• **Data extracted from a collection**
- Opening Delimiter -
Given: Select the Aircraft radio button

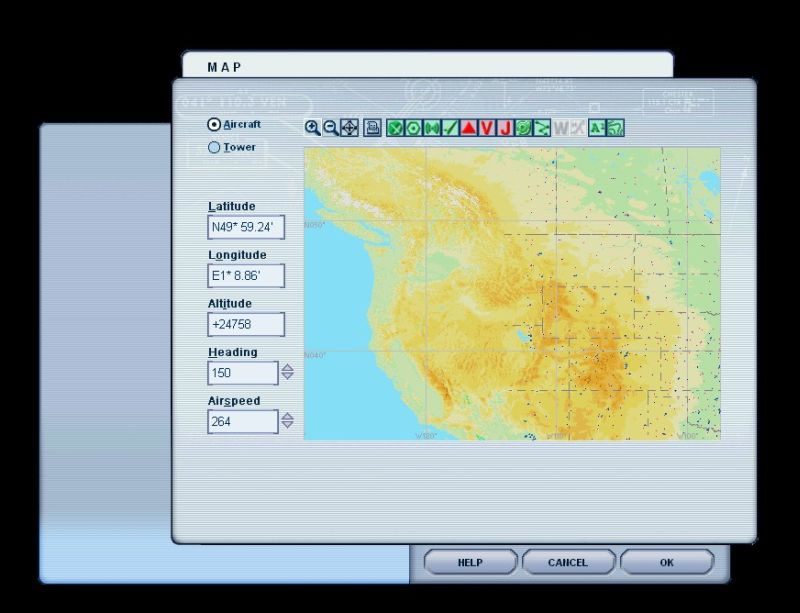Looking at the screenshot, I should pyautogui.click(x=214, y=125).
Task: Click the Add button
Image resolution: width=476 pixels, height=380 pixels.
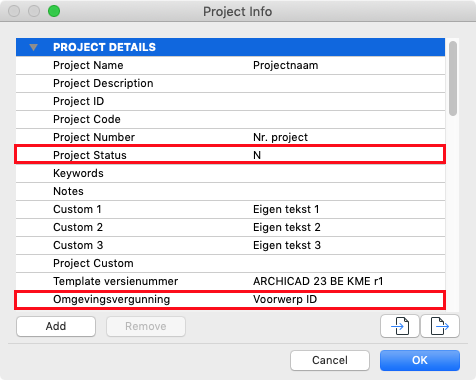Action: pyautogui.click(x=56, y=326)
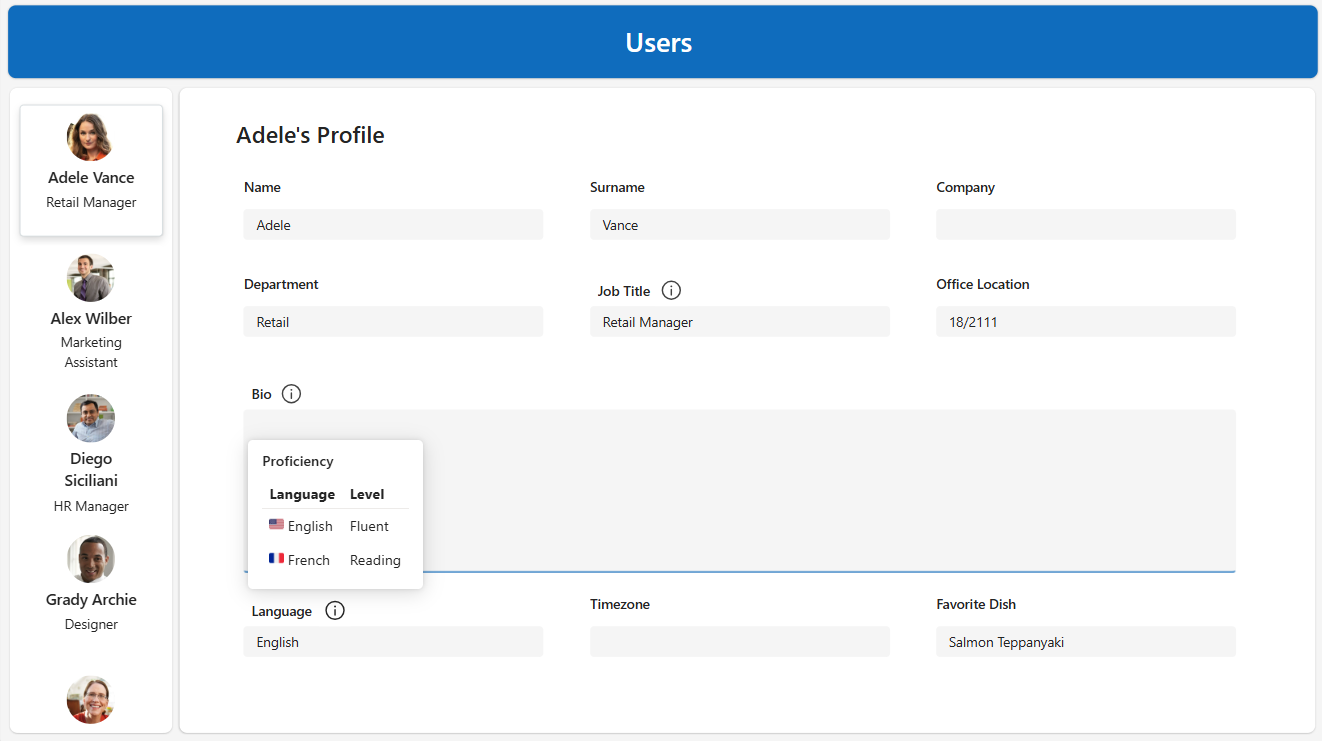1322x741 pixels.
Task: Select Alex Wilber's profile picture
Action: click(90, 278)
- Closing Delimiter -
• **Try it**
Take the line containing "Image resolution: width=476" and every line after it to the end of the records, and restate them verbatim, with no pictures.

• **Solution**
Image resolution: width=476 pixels, height=380 pixels.
Action: pyautogui.click(x=56, y=326)
1322x741 pixels.
Task: Select Alex Wilber's profile picture
Action: click(90, 278)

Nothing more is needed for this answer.